┌─ Given information

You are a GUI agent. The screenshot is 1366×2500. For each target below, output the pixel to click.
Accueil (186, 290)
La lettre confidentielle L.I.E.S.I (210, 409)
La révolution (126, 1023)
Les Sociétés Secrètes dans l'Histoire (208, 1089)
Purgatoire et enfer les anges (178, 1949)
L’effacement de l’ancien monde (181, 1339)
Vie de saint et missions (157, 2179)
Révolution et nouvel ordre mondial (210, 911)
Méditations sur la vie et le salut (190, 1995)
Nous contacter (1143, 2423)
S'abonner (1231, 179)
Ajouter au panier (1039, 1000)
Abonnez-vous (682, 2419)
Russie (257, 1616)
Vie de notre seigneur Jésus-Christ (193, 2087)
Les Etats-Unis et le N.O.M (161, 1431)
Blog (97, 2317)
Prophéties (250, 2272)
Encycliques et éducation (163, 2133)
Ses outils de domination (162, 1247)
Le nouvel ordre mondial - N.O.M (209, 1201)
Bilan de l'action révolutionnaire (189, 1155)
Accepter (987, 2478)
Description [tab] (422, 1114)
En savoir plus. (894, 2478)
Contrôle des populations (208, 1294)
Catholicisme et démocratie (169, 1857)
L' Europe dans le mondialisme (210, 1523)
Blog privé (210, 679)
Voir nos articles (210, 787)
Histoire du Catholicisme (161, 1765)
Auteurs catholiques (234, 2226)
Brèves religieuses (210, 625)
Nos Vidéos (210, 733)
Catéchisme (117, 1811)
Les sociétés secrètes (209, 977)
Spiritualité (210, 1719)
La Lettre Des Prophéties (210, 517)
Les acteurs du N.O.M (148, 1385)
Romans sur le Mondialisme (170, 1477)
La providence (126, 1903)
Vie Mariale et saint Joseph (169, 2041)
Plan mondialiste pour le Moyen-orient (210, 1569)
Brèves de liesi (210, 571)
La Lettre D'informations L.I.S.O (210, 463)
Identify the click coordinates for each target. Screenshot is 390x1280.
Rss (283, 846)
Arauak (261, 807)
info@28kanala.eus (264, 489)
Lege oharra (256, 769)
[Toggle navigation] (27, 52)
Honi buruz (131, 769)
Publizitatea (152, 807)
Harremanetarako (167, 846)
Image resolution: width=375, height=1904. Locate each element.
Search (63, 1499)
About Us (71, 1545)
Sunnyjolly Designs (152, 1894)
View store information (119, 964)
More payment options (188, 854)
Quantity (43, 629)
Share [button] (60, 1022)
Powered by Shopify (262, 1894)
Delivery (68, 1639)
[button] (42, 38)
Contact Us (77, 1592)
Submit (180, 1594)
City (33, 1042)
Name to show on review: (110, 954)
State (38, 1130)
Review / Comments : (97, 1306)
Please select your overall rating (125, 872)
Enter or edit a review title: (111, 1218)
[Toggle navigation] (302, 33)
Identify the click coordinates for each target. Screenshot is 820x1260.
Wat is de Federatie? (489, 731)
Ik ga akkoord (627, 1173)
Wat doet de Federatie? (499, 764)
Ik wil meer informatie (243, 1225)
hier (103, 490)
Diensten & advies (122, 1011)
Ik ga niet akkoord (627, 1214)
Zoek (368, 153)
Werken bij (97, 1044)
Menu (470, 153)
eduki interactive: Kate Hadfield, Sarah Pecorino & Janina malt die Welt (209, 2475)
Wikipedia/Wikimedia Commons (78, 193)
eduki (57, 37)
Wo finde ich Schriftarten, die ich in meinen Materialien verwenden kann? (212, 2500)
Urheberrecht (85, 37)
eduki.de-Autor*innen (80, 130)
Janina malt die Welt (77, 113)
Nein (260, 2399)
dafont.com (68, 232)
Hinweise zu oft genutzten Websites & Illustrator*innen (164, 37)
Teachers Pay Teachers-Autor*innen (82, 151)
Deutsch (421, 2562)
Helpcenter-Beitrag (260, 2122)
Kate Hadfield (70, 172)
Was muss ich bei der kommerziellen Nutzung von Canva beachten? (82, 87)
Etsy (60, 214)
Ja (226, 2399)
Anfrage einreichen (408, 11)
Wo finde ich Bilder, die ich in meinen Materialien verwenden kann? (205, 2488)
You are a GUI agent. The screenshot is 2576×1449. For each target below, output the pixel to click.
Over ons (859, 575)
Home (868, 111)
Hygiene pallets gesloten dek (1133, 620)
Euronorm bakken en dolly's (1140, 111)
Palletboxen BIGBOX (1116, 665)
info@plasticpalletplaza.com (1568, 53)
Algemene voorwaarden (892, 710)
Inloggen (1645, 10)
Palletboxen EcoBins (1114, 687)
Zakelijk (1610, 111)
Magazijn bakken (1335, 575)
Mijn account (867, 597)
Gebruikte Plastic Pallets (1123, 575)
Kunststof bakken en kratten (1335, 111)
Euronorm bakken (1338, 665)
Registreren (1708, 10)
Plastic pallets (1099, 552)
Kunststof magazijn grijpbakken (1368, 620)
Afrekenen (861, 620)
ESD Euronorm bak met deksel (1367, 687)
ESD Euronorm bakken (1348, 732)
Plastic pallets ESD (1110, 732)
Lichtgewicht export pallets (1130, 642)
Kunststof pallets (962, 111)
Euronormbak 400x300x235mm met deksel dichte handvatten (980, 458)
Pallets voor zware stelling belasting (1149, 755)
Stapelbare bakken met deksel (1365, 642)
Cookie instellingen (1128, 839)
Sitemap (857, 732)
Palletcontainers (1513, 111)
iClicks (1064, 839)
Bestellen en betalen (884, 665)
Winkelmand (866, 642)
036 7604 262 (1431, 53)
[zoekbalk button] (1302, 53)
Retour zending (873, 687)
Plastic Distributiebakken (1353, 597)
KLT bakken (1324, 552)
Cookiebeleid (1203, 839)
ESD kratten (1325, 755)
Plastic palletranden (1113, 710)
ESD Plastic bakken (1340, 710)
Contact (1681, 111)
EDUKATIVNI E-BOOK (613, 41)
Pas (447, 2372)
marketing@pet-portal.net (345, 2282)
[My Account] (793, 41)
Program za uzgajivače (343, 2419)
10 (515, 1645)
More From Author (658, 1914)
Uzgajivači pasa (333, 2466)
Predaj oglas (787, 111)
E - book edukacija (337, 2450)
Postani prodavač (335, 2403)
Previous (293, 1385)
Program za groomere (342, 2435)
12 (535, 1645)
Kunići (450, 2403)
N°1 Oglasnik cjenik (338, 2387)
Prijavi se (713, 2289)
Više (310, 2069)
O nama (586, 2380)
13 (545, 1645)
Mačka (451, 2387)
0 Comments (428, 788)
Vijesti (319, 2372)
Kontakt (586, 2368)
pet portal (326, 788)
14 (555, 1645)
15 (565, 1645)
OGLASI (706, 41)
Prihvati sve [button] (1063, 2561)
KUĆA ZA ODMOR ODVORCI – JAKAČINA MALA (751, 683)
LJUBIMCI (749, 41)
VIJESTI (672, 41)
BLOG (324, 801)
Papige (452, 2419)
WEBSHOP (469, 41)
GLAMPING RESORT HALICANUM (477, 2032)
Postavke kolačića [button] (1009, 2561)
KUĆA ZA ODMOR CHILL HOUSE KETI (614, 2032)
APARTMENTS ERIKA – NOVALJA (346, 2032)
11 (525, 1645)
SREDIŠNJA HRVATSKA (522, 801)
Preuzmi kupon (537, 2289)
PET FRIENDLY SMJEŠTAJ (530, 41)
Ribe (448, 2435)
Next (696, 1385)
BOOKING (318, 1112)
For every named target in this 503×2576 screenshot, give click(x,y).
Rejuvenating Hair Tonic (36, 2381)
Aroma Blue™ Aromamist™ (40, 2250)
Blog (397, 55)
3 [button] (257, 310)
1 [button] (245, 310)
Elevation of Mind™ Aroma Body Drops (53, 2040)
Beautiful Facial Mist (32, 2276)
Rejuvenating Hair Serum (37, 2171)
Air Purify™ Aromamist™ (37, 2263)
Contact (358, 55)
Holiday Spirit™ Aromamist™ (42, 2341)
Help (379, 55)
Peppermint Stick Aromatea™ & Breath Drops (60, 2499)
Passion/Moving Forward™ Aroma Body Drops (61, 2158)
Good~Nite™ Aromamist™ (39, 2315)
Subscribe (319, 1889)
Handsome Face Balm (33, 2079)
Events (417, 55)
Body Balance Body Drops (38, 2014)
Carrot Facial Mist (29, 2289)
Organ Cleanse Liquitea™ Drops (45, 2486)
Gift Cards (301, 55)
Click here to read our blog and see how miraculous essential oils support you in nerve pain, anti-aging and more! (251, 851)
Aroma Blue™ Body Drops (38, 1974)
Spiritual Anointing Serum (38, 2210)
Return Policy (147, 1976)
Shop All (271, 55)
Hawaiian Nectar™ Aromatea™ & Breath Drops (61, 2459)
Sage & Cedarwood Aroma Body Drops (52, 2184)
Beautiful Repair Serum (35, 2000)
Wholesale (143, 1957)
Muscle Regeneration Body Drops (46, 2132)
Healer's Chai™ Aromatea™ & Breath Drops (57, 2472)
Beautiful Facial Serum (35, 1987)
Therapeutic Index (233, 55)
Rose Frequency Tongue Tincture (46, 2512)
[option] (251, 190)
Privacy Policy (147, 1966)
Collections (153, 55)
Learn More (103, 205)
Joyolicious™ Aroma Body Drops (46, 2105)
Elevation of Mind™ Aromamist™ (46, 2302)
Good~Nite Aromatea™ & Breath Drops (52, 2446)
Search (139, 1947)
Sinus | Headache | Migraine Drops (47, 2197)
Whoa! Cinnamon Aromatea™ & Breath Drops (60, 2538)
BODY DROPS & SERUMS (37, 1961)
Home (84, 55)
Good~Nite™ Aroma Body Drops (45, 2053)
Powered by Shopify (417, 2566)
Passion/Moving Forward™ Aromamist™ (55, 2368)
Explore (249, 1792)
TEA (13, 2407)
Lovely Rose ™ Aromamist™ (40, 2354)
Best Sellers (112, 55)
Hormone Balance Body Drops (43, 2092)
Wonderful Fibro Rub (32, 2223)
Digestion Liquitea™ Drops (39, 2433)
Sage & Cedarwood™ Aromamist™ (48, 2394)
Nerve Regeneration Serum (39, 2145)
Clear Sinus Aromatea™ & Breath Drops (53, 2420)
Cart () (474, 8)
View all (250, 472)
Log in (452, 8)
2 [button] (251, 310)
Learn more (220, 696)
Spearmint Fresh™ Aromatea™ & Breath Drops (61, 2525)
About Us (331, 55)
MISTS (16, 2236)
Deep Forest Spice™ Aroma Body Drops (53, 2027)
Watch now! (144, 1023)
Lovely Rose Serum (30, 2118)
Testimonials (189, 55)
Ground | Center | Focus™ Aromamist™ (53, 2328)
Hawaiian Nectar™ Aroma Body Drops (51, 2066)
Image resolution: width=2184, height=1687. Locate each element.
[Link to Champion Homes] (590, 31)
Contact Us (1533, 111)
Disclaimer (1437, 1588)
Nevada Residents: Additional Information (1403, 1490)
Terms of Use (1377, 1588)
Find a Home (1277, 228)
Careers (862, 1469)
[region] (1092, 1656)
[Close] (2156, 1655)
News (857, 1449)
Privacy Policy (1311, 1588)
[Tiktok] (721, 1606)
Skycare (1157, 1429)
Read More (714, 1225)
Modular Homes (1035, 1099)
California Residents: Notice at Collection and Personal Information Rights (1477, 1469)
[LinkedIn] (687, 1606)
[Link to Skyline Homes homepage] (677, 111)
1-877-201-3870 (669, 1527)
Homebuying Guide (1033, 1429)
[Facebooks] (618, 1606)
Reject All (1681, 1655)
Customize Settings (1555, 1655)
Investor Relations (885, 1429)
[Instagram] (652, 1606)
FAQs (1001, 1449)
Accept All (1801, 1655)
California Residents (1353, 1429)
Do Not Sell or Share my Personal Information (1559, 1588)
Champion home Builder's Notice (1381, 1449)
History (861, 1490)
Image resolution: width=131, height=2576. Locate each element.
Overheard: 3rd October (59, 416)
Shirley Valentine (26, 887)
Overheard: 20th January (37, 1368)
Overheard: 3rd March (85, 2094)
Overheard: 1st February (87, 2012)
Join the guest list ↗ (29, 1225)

└─

If a line of the data contains "Federatie", copy it out.

Wat is de Federatie? (489, 731)
Wat doet de Federatie? (499, 764)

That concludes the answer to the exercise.